An example of a simulated seizure and its corresponding network graph is shown in Fig. 1.

Fig. 1
figure 1

Simulated seizure. a iEEG seizure epoch consisting of a 10-sec baseline prior to the seizure onset (vertical red line) in channel 1 (red) and spread to ictal channels 2–6 (blue), b connectivity graph depicting the direct connections between ictal channels during the seizure (Color figure online)

Several measurement-noise correlation structures were used to generate random, fully correlated, and focally correlated noise types.

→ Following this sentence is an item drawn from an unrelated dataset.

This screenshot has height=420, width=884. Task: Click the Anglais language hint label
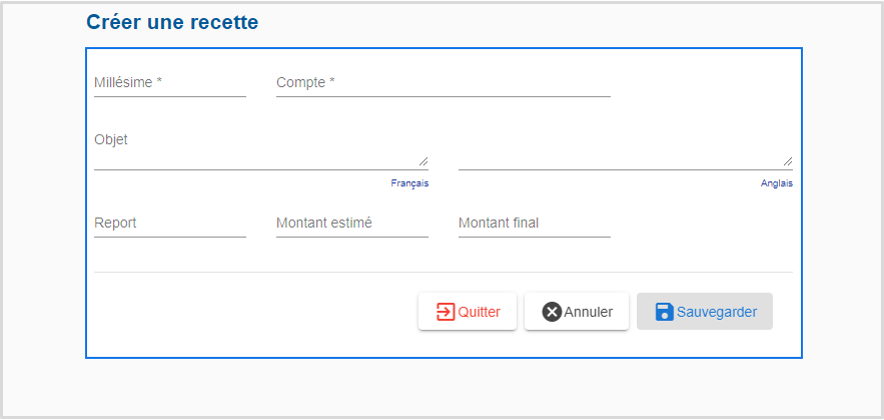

To this end, the noise covariance matrix entries for the (ij) channel pairs were controlled using the normalized cross-correlation index Z i,j . Random noise allowed only momentary instantaneous (zero-lag) correlations among times-series, thereby it was decorrelated over time (expected \(\mathop \sum \limits_{{n_{1} }}^{{n_{t} }} Z_{ij} (n,0) = 0\) for all ij pairs and t observations). Fully correlated noise, i.e. identical noise time-series, was obtained by setting Z i,j (n, 0) to 1 for all (ij) at each time point. Focally correlated noise was generated by setting Z i,j (n, 0) to 1 for three and five channel pairs (ij) at all t time points, corresponding to instances when up to half of all channels/time-series are fully cross-correlated over time. These limit noise structures allow a ‘stress test’ of the ability of the m1 and m2 models to estimate the seizure signal connections encoded by the AR coefficients and iAWPDC, and by extension, the direct connections characterizing the seizure network.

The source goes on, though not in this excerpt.